Balancer’s multisig signers are a diverse set of widely respected community members. These are the initial signers:
- Alexander Lange (Inflection)
- Ash Egan (Accomplice)
- Davis Ramsey (pools.vision)
- Fabien Marino (Snapshot Labs)
- Jake Brukhman (CoinFund)
- Kain Warwick (Synthetix)
- Kevin Owocki (Gitcoin)
- Mariano Conti (Ethereum)
- David Hoffman (Bankless)
- Trent McConaghy (Ocean Protocol)
- Cooper Turley (Fire-eyes)
Beyond those current signers, the community should strive to keep a short, ordered list of potential signers in order to make any eventual signer substitution as smooth and timely as possible.
During its lifecycle, the operation of the multisig is expected to gradually evolve towards requiring less and less trust, for instance by using SafeSnap (which binds the results from Snapshot off-chain BAL voting to on-chain execution with the help of Reality.eth oracles). Balancer has been an early supporter of SafeSnap.
In the long run, BAL holders are expected to retire the multisig in favor of a full-fledged Balancer DAO.
Signer Duties
All signers are expected to create an Ethereum transaction ratifying each decision made by BAL holders through snapshot votes. This signature is expected to be done within the two weeks after the snapshot vote was concluded. Even after quorum is reached (by n signers), the remaining signers are also expected to sign before a multisig action is executed.

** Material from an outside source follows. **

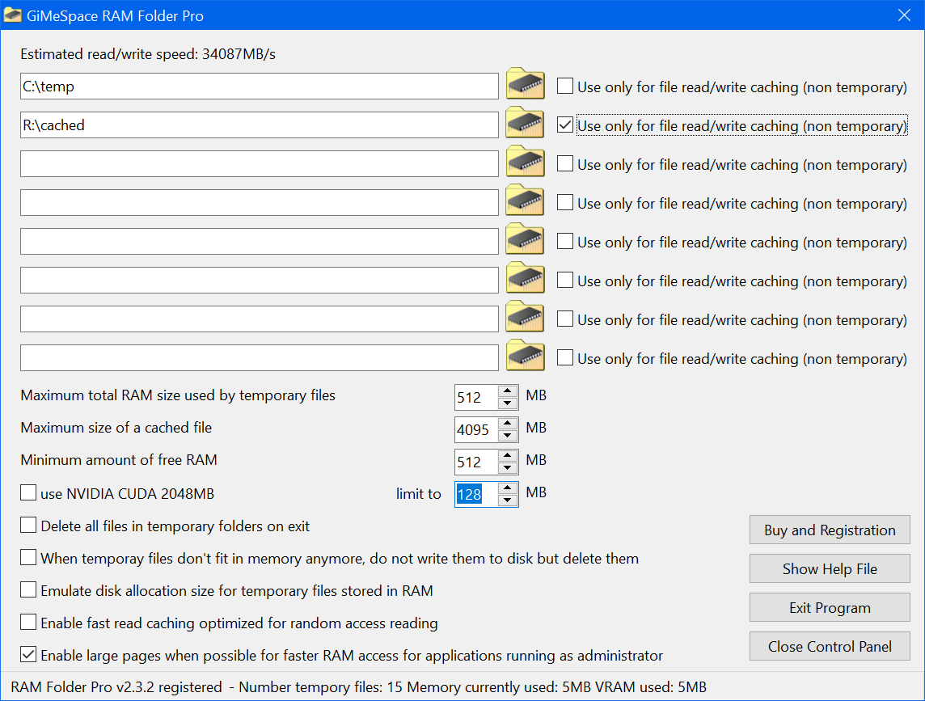
Task: Click the GiMeSpace app icon in title bar
Action: coord(13,15)
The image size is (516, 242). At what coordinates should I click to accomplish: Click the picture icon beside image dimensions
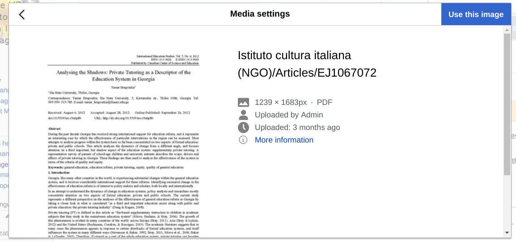coord(243,102)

This procedure aims to regularly confirm each signers’ conformity to the off-chain votes and also to serve as recent proof of their ability to sign.
A signer shall lose his/her role (by action of the remaining multisig signers excluding him/her) in case he/she:
- acts against BAL token holders’ off-chain voting;
- goes through 3 months or 2 votes (whichever takes longer) without performing any of their signer duties.
Multisig Powers in V2
V2 smart contracts can grant some specific powers to an “admin” address, which will initially point to the multisig’s address.
These powers are:
- set a share of swap fees to be diverted to the protocol (hard capped at 50% of the swap fee);
- set a flashloan fee;
- set a withdrawal fee to be charged by the protocol when an LP extracts tokens from the vault outside of a swap or when internal balances are withdrawn from the vault (the maximum withdrawal fee possible is 0.5% or 50 bps);
- extract from the vault collected protocol fees and/or excess balances (e.g. airdrops), to any destination;
- set the address of the oracle implementation;
- pause/resume swaps on all pools before a 4-month-after-launch deadline, after which Balancer V2 becomes unstoppable;
- set relayer addresses: relayers are (user opt-in, audited) contracts that can make calls to the vault (with the transaction “sender” being any arbitrary address) and use the sender’s ERC20 vault allowance, internal balance or BPTs on their behalf;
- set dynamic-fee controllers: addresses (initially assigned to Gauntlet) that may change the swap fee for pools created by the dynamic-fee pool factory that will be deployed by Balancer Labs.
It’s worth highlighting that the multisig will not have custody of (nor control over) funds from liquidity providers that lie inside Balancer Protocol contracts. Balancer V2 was designed so that even if the multisig goes rogue, all the liquidity is safe and can be withdrawn by their rightful owners.